= TASK =
Starting with the line containing "Given: Refresh the Object Explorer tree" and continuing through the line containing "tap(130, 396)", reproduce those lines with "Object Explorer" swapped for "Solution Explorer" and nothing else altered.

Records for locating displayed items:

============================================================

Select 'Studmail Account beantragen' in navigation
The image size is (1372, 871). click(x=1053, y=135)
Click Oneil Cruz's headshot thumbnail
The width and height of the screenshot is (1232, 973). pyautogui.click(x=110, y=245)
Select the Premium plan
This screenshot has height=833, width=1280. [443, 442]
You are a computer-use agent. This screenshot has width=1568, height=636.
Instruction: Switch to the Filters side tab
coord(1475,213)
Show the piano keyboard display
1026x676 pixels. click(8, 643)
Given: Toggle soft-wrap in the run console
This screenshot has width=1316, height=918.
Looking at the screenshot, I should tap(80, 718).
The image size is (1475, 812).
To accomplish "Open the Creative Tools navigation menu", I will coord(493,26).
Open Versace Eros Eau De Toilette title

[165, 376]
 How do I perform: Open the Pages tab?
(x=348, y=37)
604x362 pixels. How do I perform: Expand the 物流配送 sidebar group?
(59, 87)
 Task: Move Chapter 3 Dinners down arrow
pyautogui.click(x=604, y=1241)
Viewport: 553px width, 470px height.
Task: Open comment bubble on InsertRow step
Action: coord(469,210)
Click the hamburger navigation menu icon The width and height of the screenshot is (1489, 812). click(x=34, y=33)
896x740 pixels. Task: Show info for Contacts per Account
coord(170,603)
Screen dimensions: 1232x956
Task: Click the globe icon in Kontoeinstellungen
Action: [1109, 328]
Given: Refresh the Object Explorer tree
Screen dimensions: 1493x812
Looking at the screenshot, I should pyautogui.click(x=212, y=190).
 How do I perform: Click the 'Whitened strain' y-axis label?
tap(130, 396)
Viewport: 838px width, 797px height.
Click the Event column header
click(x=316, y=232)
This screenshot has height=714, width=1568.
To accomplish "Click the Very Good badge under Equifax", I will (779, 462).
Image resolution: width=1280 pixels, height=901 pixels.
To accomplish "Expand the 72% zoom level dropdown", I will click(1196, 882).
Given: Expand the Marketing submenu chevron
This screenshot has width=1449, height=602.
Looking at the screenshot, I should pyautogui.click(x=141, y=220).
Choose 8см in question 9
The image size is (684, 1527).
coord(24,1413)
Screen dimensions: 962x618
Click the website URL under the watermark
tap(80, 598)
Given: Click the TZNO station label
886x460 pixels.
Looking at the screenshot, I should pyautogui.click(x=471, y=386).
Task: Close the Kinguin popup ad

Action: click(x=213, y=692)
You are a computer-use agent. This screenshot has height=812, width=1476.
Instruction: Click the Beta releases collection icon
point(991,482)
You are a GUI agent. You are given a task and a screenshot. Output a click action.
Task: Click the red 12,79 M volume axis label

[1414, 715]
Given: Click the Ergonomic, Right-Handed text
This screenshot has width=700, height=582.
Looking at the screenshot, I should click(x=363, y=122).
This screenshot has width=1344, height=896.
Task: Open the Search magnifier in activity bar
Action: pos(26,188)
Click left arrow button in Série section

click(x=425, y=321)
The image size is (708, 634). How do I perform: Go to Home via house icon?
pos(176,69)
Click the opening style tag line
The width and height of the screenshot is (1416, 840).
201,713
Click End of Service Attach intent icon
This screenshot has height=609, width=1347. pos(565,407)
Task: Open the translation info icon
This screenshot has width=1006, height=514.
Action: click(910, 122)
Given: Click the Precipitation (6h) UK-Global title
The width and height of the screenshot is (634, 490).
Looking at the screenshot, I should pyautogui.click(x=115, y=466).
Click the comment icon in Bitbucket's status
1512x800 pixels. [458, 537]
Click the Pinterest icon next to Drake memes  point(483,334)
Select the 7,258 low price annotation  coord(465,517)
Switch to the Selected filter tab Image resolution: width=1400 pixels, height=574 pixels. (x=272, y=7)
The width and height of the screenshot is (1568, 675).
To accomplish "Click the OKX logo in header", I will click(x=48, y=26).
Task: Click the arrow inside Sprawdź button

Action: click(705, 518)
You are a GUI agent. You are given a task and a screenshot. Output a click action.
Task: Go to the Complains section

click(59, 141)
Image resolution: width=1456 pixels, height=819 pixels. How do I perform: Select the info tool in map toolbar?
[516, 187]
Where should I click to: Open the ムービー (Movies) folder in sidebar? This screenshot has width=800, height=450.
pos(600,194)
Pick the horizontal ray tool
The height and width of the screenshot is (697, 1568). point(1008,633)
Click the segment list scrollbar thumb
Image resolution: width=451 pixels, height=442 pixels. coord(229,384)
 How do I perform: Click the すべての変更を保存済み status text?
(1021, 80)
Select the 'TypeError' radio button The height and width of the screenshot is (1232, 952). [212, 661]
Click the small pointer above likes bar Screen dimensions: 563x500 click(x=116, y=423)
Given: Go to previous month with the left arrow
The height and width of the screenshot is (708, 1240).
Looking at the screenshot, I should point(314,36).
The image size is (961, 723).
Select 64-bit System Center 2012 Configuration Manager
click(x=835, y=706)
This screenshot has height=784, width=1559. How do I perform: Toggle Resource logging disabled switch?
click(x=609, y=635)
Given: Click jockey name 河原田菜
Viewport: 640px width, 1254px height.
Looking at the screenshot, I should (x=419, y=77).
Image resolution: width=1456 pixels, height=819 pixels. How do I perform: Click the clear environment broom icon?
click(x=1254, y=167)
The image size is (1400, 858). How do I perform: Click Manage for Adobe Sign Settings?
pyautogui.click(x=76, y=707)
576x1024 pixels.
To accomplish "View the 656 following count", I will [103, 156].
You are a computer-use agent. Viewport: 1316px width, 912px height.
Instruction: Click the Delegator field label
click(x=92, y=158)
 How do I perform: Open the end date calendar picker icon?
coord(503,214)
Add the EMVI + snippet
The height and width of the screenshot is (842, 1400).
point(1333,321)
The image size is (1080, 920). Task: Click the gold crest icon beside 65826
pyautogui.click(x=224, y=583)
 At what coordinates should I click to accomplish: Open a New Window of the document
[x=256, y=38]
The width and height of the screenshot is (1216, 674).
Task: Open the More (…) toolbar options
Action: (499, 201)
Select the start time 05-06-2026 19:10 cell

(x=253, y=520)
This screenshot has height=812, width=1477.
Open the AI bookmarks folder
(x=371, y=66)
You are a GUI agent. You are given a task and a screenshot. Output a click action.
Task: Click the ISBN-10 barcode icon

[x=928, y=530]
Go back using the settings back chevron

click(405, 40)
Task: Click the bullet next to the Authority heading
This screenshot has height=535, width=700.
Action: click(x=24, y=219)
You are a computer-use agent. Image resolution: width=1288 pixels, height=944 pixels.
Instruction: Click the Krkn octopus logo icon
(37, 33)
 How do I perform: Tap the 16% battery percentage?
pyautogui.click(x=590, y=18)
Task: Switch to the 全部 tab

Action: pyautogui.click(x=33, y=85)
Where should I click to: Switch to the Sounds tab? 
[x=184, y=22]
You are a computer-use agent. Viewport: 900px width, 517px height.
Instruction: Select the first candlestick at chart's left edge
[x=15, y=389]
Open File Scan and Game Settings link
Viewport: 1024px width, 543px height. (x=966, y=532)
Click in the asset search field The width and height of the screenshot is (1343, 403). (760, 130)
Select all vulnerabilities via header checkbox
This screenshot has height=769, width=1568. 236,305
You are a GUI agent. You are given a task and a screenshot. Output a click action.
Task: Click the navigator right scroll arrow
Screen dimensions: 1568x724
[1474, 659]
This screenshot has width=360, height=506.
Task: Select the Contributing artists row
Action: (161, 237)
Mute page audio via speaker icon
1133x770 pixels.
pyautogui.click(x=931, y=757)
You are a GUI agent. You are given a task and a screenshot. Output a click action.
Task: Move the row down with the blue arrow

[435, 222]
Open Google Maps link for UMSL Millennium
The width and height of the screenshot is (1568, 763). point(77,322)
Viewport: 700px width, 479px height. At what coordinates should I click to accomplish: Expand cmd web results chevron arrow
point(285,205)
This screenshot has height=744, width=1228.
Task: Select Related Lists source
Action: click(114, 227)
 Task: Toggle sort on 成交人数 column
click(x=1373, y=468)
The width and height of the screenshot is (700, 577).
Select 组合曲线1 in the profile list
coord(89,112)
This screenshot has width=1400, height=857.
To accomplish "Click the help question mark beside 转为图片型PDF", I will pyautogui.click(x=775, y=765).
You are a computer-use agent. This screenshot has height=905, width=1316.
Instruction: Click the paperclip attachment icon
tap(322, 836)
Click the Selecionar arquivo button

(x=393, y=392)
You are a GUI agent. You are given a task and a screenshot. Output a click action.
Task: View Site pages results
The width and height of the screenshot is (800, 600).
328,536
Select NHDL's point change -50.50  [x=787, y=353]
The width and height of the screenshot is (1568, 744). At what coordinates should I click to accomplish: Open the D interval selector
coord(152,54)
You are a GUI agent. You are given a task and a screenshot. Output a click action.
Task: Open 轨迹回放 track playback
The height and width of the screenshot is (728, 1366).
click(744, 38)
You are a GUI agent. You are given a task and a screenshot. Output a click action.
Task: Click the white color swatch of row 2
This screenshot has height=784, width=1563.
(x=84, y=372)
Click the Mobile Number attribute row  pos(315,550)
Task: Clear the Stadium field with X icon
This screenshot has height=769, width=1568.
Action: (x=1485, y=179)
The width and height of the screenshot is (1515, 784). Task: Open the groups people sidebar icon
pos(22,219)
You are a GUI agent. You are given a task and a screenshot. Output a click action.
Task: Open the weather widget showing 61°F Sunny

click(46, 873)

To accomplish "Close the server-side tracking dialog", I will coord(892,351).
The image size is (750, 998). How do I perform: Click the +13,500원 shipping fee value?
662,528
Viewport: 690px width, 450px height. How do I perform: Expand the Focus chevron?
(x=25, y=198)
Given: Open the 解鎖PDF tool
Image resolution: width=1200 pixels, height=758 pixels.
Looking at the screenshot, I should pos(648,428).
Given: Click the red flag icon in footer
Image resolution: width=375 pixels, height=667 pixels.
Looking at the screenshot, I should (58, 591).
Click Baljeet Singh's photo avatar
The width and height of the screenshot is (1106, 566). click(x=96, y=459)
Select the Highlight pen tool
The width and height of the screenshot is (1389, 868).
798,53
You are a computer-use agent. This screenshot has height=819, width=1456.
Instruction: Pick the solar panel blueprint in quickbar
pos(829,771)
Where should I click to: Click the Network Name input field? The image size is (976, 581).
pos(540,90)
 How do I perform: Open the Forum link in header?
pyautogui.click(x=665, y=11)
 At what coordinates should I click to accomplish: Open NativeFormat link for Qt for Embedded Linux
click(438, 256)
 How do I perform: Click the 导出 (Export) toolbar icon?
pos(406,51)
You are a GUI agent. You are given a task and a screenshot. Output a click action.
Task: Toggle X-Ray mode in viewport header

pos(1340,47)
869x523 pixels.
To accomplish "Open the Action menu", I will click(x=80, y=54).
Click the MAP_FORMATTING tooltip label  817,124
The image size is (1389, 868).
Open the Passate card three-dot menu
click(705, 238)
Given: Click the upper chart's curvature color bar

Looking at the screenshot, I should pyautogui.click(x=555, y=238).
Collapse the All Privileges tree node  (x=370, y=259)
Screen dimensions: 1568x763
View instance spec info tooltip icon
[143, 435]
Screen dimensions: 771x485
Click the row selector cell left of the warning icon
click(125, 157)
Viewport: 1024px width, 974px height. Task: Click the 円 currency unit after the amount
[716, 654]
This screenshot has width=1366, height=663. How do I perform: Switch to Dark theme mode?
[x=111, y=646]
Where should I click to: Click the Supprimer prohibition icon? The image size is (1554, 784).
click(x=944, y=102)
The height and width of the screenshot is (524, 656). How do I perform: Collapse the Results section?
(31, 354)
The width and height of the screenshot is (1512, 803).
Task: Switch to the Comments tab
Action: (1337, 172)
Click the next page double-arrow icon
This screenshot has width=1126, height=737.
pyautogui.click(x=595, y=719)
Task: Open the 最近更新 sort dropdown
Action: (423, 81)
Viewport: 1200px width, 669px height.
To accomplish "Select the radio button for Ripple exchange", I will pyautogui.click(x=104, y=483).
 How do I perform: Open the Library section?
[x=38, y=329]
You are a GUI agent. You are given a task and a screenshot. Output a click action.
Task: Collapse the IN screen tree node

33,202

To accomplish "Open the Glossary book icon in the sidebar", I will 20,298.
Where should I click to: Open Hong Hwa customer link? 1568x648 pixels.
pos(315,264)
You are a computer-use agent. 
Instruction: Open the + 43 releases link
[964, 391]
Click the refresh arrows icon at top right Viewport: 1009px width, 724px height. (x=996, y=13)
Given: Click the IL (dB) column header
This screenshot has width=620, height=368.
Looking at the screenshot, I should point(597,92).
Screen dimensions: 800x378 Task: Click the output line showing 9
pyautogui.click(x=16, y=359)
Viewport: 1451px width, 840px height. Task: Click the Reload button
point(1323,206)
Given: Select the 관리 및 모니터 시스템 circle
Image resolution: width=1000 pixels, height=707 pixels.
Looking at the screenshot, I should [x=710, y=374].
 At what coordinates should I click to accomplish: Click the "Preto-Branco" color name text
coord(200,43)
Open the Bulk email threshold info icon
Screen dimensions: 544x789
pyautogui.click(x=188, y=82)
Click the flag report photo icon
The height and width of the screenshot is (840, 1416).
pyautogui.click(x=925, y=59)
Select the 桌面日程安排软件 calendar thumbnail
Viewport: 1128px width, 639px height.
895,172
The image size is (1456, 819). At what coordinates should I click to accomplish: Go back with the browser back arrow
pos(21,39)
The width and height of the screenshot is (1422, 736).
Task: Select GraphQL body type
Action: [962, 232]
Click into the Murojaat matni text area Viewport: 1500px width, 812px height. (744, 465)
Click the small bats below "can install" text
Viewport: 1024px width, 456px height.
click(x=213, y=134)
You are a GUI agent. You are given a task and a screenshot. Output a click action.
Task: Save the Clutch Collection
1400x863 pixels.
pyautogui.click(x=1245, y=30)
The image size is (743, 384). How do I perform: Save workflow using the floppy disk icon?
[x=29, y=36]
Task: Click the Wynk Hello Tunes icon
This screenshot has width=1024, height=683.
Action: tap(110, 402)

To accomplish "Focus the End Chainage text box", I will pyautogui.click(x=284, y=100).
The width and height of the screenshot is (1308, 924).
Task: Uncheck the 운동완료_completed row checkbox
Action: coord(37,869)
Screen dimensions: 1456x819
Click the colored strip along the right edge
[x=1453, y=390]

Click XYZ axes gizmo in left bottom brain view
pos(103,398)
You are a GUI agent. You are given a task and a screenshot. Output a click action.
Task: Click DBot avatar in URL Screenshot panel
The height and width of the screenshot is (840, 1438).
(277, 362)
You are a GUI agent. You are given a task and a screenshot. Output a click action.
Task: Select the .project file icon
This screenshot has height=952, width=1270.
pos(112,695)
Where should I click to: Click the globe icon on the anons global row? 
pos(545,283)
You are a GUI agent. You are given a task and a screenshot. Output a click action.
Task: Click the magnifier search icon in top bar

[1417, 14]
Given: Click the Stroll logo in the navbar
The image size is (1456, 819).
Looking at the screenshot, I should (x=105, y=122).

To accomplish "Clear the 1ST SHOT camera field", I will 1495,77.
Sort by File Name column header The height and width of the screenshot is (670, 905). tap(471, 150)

============================================================

= THE RESULT =
Given: Refresh the Solution Explorer tree
Screen dimensions: 1493x812
Looking at the screenshot, I should pyautogui.click(x=212, y=190).
 How do I perform: Click the 'Whitened strain' y-axis label?
tap(130, 396)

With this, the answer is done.